Around 3.6 million tonnes of food waste and surplus occur in primary production every year, costing the UK £1.2 billion according to research by the sustainability body Waste & Resources Action Programme (WRAP).
WRAP has generated the ‘most reliable’ estimate to date for total farm surplus and food waste, which assessed the core categories of vegetables, fruit, cereal crops, dairy and livestock. The 3.6 million tonnes of food waste and surplus per annum is equivalent to 7.2% of production.
WRAP estimates food waste accounts for 1.6 million tonnes of the total figure. Sugar beet, potatoes and carrots made up more than half the overall waste in weight.
Surplus food are products that are not sold for human consumption but instead used for livestock feed or redistributed to charities. The amount of food surplus is estimated to be an additional 2 million tonnes per annum and costs more than £500 million.
Peter Maddox, director of WRAP, said: “This is the most detailed study of food surplus and waste in primary production undertaken for the UK, and a key finding has been the range of waste across all food categories.
“This tells us is there is huge potential to reduce the amount of surplus and waste by promoting best practice, and that’s where our work is now focussed.

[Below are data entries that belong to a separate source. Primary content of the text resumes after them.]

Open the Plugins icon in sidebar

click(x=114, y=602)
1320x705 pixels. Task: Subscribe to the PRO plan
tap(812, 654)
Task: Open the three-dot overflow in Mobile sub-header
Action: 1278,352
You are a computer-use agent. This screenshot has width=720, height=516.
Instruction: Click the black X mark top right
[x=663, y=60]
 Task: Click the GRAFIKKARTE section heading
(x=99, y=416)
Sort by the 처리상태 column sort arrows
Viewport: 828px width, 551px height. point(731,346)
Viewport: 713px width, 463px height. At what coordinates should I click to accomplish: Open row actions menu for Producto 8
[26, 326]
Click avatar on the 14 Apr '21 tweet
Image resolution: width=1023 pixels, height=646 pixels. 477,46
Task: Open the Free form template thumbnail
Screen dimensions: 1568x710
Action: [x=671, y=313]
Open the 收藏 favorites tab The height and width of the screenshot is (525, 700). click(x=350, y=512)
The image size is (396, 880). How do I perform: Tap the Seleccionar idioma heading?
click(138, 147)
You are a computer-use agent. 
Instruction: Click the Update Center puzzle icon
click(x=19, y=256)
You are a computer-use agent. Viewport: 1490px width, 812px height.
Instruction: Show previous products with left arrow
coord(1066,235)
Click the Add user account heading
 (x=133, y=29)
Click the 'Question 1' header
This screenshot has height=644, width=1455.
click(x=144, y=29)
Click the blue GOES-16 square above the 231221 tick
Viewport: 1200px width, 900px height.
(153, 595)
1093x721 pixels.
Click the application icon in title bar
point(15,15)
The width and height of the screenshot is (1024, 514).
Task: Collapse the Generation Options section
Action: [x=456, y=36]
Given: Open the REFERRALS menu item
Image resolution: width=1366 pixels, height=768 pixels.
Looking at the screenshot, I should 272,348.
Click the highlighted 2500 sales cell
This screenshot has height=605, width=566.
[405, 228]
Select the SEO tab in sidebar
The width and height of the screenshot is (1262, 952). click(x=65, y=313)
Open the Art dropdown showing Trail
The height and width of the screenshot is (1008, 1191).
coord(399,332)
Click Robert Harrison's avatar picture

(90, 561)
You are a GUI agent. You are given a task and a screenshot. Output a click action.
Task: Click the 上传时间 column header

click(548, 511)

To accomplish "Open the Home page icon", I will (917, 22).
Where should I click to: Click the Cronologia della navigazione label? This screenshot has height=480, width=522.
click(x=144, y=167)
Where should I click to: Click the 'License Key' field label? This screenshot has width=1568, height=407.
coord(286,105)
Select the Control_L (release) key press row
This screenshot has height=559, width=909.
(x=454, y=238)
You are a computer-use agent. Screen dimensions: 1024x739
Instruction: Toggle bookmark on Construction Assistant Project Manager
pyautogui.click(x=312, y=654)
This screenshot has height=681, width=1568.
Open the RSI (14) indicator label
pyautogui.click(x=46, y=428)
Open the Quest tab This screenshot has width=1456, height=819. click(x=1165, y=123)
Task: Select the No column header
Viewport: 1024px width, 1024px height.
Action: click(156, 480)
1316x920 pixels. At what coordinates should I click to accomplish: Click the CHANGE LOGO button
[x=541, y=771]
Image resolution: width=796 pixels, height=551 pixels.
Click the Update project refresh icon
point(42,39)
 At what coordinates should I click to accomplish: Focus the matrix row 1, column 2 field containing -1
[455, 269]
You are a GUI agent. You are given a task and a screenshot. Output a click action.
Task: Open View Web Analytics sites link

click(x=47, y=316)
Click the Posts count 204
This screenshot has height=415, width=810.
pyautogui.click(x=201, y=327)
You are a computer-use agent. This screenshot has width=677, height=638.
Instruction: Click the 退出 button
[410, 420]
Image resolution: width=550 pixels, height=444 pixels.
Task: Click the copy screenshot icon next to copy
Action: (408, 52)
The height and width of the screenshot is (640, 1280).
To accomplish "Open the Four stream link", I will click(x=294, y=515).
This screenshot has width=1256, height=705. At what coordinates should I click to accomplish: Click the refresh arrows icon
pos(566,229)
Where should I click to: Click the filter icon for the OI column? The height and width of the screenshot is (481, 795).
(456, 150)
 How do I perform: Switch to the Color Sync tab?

We want to increase redistribution of surplus food as has happened across the retail sector, and I am pleased this will now be much easier through the Food Surplus Network.”
The Food Surplus Network provides farmers and small businesses access to a broad range of markets for surplus food. There are five main categories: fruit, vegetables, meat and poultry, dairy and bread. Maddox believes this will “help bring more clarity to an issue that is happening around the globe.”
Mark Varney, director of food & network development at FareShare, added: “By working in close collaboration with farmers and growers, and helping them access up to £50k towards the cost of redistributing edible surplus to people via the FareShare Surplus with Purpose fund, we can unlock more of this good food and get it onto the plates of vulnerable people.”
WRAP’s Love Food Hate Waste programme is running a Spoiled Rotten campaign that attempts to outline the role people can all play in reducing food waste when buying produce and ensuring people eat what they buy.
The sustainability body has also partnered with Courtauld 2025 to deliver practical solutions for food waste and surplus problems. This includes projects with strawberry growers and potato growers to invest in more efficient production systems.